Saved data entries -
══════

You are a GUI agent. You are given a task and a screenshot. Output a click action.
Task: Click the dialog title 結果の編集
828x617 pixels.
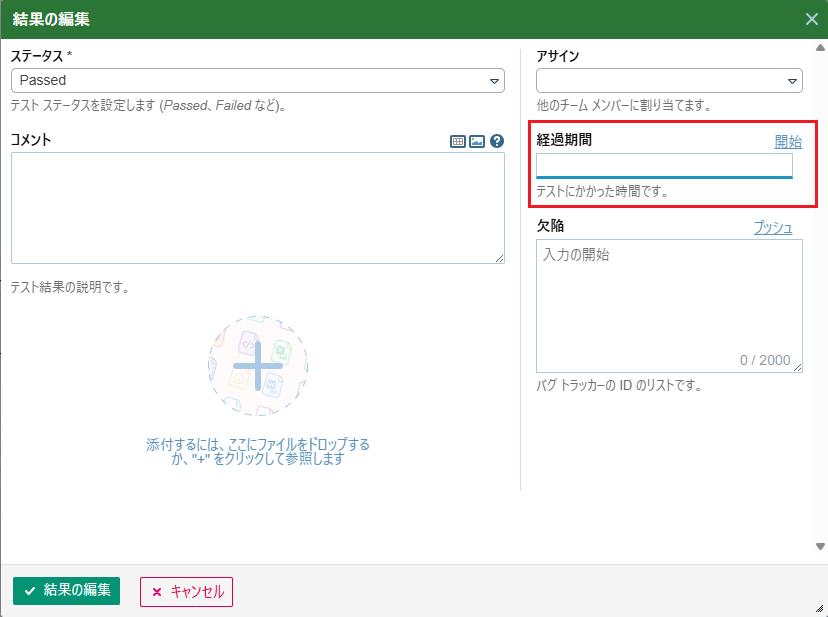57,19
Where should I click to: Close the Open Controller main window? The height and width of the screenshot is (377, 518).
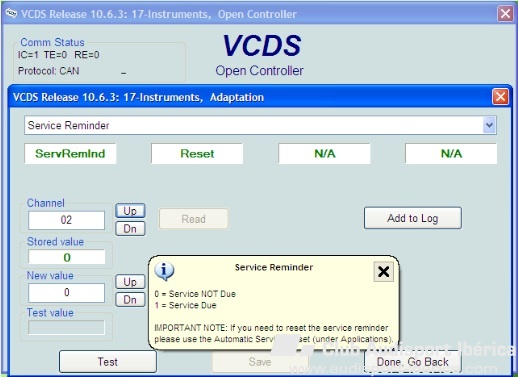pyautogui.click(x=505, y=14)
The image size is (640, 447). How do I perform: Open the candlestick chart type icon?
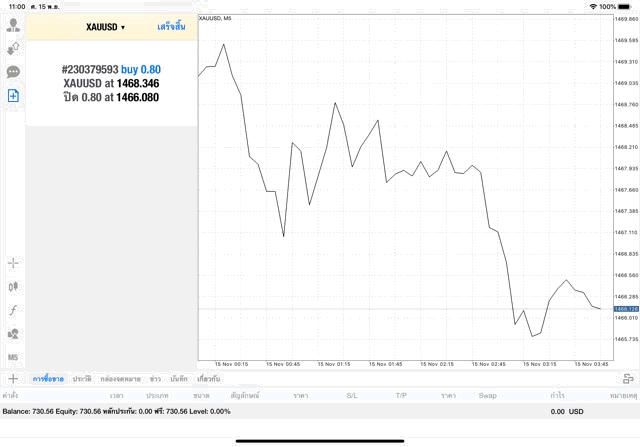13,286
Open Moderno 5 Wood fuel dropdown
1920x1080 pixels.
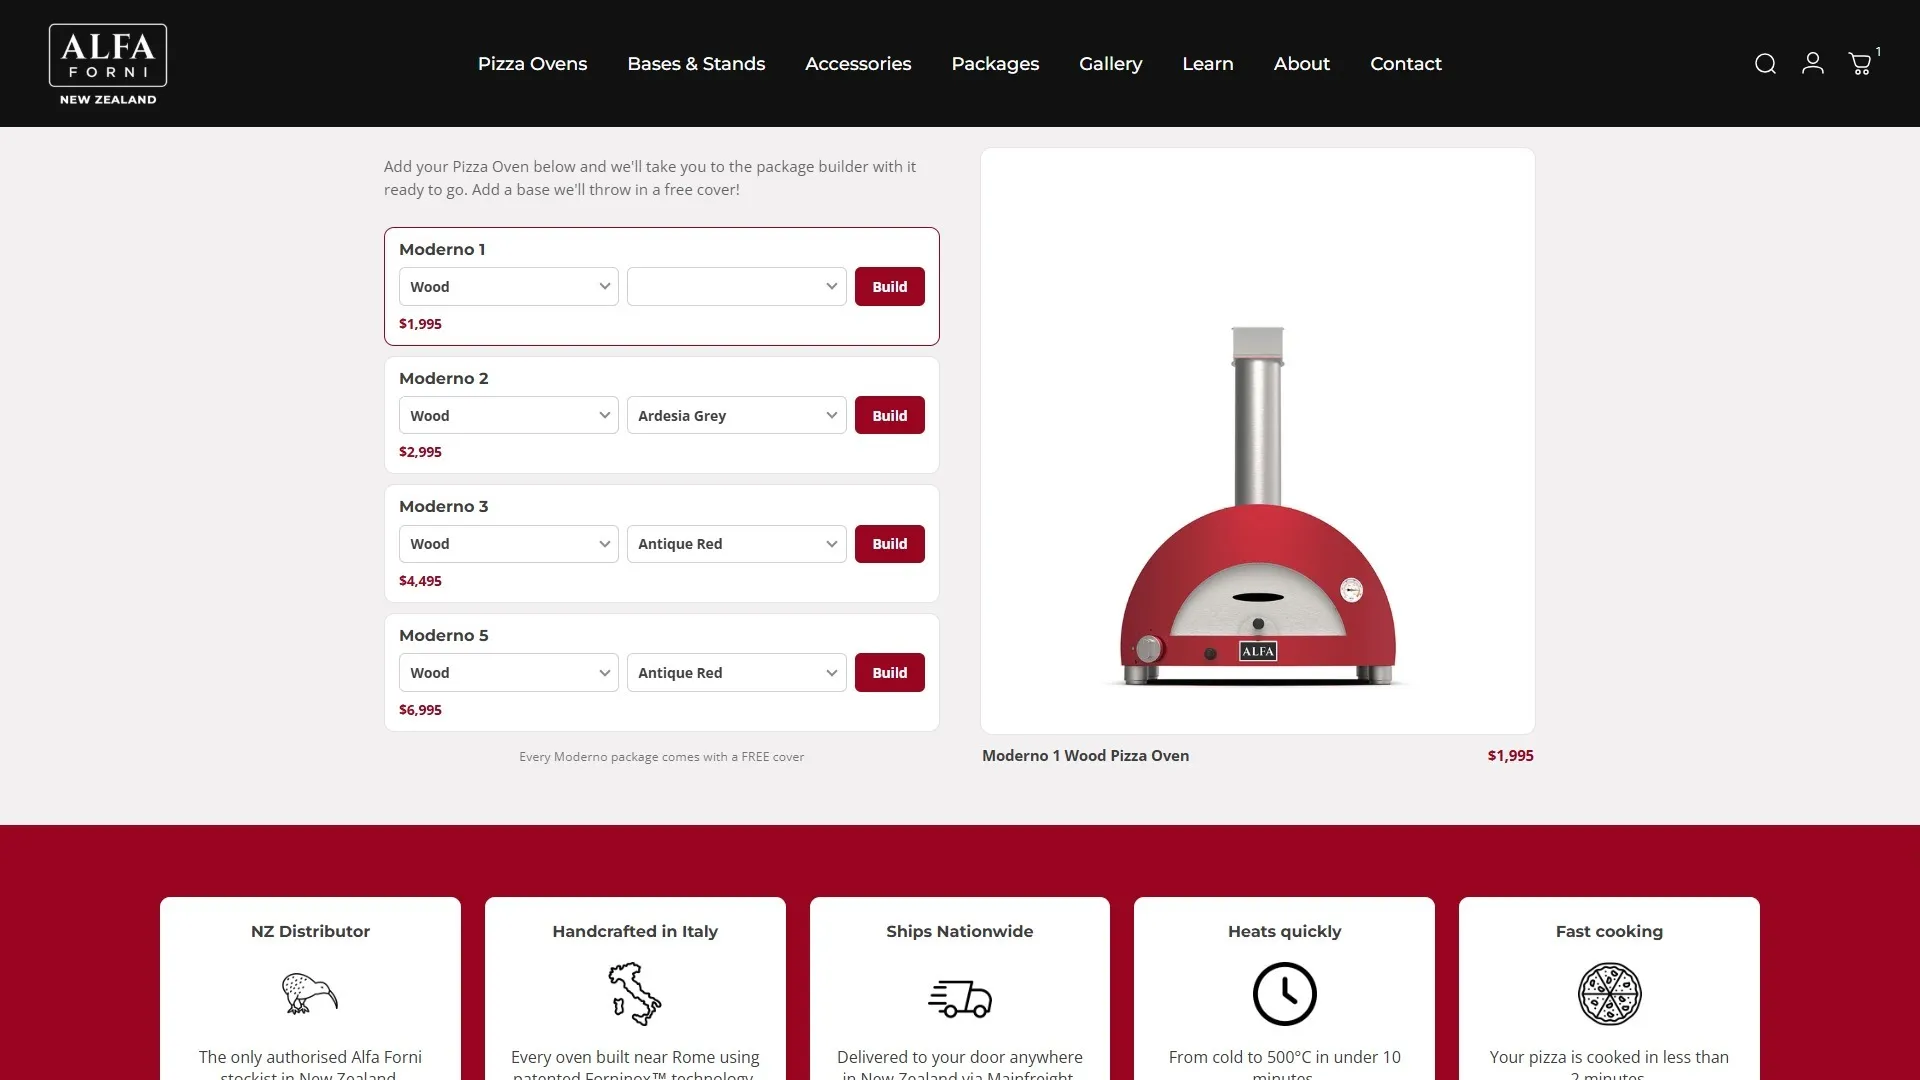[509, 673]
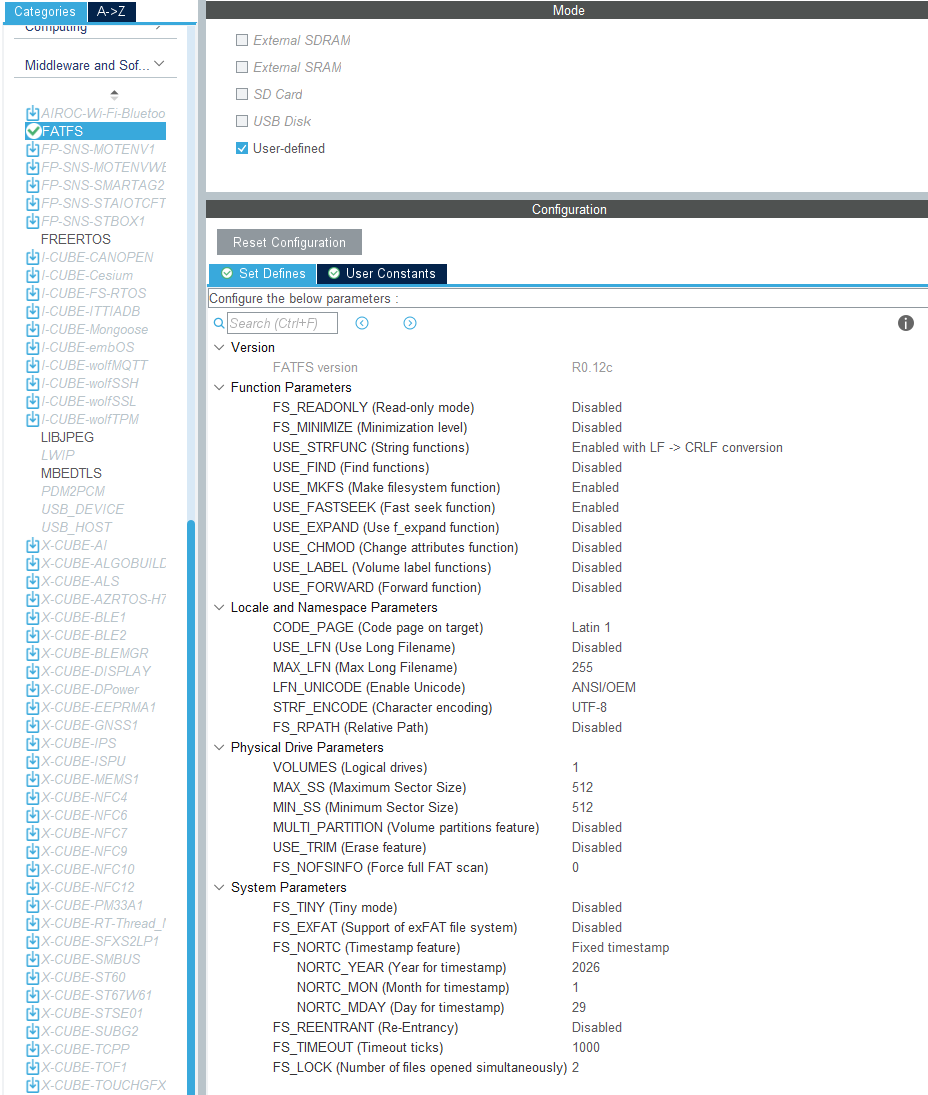The width and height of the screenshot is (928, 1095).
Task: Collapse the Physical Drive Parameters group
Action: pyautogui.click(x=219, y=747)
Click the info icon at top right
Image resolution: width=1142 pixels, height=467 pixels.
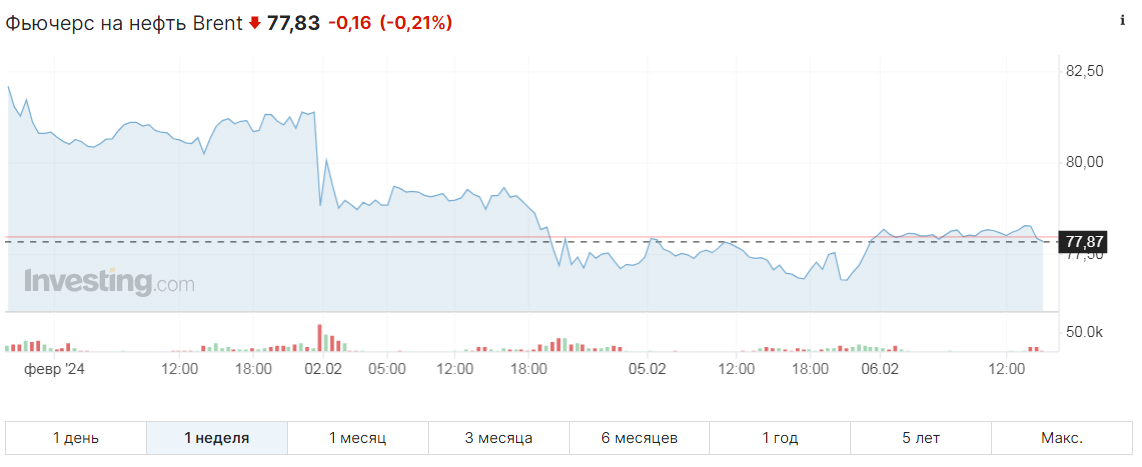coord(1122,21)
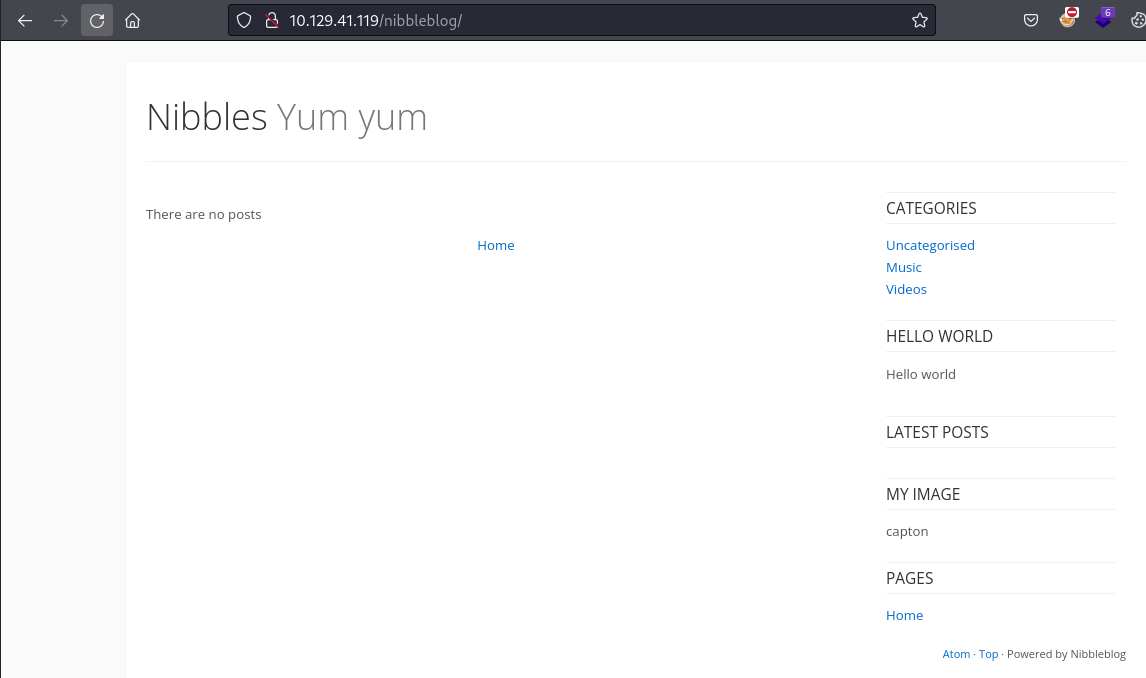1146x678 pixels.
Task: Open the Music category
Action: click(x=904, y=267)
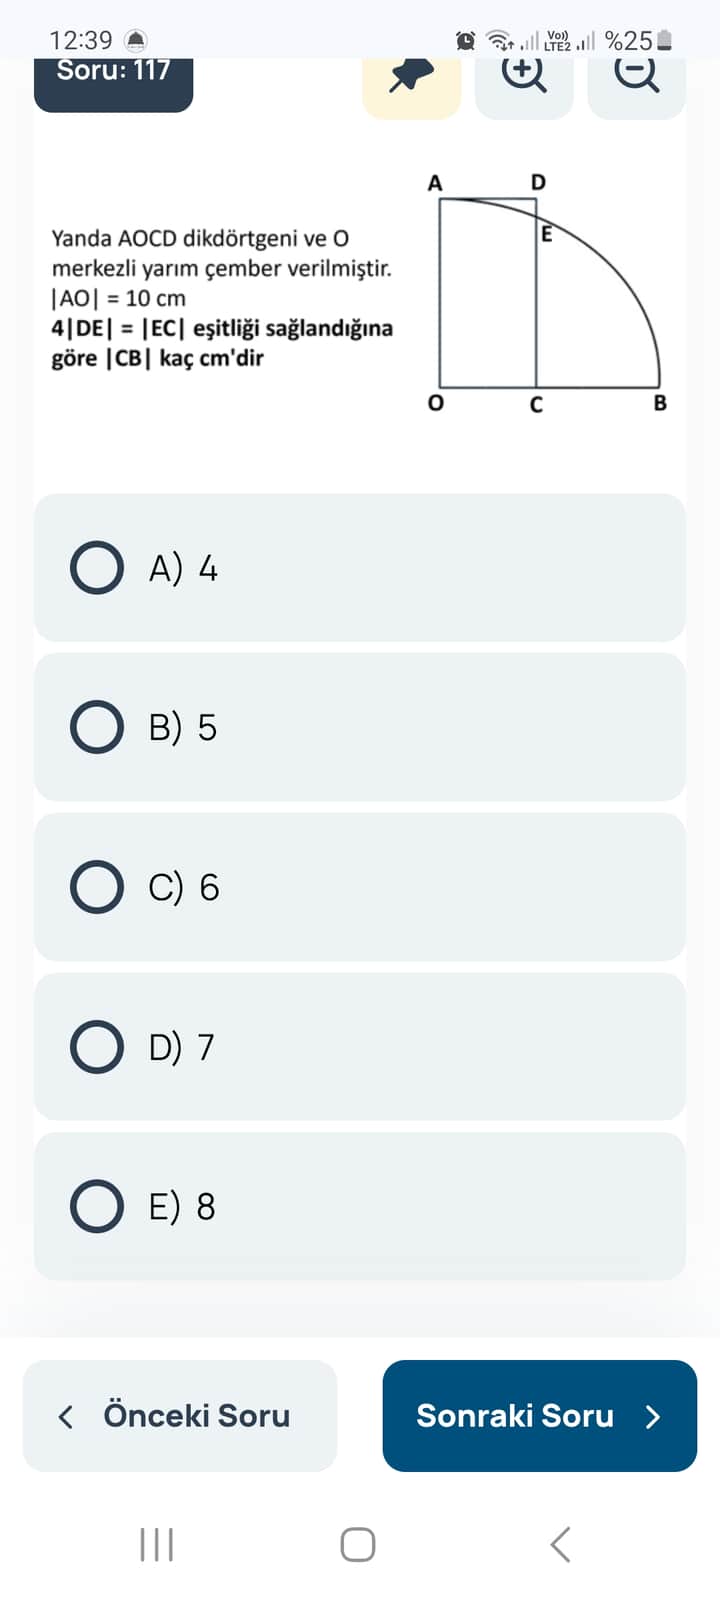Screen dimensions: 720x1600
Task: Tap the clock showing 12:39
Action: [81, 41]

══════

EXERCISE AIM -
From the first line to the last, reproduce the records above exactly and skip the pictures.

OUTPUT OF THE TASK -
You are a GUI agent. You are given a task and a screenshot. Output a click action.
Task: Click the dialog title 結果の編集
828x617 pixels.
57,19
Where should I click to: Close the Open Controller main window? The height and width of the screenshot is (377, 518).
pyautogui.click(x=505, y=14)
The image size is (640, 447). How do I perform: Open the candlestick chart type icon?
13,286
Open Moderno 5 Wood fuel dropdown
1920x1080 pixels.
[509, 673]
The width and height of the screenshot is (928, 1095).
Task: Collapse the Physical Drive Parameters group
Action: pyautogui.click(x=219, y=747)
Click the info icon at top right
Image resolution: width=1142 pixels, height=467 pixels.
coord(1122,21)
1146x678 pixels.
Task: Open the Music category
Action: click(x=904, y=267)
Screen dimensions: 720x1600
Task: Tap the clock showing 12:39
Action: [81, 41]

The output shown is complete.